- About this exercise:
Output, word for word, every line from the line with "Open Dashboard from the sidebar" through the final line of the data below.

[Stored data entries]
====================
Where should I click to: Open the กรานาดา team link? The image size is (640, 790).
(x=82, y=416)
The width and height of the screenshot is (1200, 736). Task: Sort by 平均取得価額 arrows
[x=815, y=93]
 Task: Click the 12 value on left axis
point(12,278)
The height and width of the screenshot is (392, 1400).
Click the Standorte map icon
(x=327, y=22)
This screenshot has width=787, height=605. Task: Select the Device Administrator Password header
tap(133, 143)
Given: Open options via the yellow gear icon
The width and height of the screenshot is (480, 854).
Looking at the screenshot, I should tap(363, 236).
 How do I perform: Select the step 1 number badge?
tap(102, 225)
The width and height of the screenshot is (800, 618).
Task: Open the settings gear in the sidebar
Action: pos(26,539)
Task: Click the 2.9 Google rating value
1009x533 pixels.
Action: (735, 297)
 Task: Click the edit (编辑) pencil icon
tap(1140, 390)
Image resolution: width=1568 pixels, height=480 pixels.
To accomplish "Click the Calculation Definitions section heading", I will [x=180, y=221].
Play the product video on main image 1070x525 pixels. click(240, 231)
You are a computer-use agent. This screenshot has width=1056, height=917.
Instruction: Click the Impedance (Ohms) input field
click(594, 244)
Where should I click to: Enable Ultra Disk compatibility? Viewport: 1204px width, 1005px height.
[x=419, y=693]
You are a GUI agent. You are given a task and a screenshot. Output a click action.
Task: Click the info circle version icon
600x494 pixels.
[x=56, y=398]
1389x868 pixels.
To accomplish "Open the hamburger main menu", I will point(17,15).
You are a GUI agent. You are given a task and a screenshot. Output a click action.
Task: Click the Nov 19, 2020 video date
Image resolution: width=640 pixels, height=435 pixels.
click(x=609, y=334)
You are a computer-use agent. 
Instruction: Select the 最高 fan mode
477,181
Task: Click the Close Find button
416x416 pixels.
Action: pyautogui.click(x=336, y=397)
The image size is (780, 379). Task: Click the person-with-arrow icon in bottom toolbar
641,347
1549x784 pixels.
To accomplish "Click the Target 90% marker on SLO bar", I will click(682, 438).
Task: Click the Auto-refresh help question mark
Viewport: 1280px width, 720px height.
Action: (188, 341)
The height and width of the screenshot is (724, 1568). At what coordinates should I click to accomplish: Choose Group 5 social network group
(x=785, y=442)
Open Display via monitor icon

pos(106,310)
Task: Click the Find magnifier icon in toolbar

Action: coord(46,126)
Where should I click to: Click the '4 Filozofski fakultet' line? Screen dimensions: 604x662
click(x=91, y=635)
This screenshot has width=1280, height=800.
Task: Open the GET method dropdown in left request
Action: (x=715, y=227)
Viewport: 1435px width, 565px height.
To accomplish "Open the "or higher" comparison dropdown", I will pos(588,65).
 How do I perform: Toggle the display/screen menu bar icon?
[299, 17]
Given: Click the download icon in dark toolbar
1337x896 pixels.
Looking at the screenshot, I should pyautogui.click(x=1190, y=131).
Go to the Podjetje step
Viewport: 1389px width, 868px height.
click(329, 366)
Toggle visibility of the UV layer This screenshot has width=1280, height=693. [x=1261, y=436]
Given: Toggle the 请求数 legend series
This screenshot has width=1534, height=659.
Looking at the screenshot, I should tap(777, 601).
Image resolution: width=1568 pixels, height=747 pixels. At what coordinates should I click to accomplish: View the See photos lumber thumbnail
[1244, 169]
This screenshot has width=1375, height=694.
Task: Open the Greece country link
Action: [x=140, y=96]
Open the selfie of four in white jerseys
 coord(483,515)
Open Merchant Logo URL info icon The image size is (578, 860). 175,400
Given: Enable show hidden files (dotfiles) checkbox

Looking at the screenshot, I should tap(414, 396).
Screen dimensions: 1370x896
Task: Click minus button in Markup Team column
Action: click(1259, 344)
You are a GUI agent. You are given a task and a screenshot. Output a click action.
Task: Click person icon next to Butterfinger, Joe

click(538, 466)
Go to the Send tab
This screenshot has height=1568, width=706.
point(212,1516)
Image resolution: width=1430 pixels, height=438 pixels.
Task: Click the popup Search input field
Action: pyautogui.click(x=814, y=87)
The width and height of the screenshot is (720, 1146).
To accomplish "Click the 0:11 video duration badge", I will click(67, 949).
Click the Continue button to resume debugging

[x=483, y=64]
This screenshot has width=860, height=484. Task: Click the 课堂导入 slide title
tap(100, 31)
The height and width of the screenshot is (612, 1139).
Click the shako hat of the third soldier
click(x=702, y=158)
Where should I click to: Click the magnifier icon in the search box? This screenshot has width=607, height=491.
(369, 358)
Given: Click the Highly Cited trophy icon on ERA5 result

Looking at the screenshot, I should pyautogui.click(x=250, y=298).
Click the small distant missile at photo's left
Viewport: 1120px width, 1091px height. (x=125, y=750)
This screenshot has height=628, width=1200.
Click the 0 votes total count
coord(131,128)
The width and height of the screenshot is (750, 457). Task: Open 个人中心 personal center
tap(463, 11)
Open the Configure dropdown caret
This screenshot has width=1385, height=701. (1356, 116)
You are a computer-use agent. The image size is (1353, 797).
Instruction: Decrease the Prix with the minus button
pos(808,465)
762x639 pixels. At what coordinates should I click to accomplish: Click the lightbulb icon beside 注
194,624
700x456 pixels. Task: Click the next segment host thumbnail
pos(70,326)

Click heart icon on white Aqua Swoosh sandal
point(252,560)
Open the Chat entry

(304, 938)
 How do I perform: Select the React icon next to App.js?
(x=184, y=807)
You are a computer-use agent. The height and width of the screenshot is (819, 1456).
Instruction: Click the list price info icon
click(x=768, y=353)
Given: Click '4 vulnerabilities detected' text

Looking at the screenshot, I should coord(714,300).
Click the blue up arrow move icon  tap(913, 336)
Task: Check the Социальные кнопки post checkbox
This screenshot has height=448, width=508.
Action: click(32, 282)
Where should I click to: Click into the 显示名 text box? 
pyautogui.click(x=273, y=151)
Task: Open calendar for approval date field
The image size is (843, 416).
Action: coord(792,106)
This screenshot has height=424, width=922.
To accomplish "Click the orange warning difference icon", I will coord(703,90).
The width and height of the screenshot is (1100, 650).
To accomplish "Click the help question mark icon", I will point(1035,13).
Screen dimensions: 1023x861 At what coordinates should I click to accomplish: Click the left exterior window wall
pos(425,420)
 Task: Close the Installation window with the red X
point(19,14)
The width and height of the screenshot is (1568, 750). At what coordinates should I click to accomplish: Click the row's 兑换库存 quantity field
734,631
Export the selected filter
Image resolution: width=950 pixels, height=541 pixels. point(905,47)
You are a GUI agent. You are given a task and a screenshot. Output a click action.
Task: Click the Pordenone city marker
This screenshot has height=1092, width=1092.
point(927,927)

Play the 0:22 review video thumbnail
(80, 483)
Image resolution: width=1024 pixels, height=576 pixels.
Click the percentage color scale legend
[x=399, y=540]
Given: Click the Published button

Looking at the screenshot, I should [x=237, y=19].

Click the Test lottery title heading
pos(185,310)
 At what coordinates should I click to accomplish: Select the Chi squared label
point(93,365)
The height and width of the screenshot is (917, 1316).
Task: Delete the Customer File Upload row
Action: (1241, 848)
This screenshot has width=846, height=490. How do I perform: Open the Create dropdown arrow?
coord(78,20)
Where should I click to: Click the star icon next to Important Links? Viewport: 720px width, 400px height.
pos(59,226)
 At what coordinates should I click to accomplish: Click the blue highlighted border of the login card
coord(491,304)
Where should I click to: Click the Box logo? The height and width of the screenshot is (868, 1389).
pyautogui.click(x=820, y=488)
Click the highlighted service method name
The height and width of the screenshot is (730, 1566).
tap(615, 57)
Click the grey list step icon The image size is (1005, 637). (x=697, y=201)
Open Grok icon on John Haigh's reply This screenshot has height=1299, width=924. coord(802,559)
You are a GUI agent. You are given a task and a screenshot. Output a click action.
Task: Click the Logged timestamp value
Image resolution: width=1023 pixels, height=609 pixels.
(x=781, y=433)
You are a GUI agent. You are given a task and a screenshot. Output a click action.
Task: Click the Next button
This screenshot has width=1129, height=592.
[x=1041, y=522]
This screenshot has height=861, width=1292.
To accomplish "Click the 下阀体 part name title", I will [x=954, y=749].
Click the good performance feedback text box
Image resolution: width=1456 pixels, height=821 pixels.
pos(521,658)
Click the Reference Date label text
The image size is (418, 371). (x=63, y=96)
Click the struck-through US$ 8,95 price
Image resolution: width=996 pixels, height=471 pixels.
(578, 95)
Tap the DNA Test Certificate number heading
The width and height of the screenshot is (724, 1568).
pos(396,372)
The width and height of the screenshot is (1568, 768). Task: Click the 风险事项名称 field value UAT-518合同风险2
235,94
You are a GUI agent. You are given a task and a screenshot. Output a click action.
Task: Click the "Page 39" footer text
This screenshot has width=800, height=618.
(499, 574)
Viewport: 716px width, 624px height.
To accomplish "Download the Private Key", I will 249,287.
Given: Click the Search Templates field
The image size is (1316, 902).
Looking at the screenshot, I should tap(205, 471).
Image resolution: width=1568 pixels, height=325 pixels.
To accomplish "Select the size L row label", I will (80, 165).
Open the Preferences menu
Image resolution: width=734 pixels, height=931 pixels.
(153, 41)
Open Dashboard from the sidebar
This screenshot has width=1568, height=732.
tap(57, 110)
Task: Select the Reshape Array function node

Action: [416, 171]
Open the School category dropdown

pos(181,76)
====================
- Written solution:
Open Dashboard from the sidebar
This screenshot has width=1568, height=732.
tap(57, 110)
Task: Select the Reshape Array function node

Action: [416, 171]
Open the School category dropdown

pos(181,76)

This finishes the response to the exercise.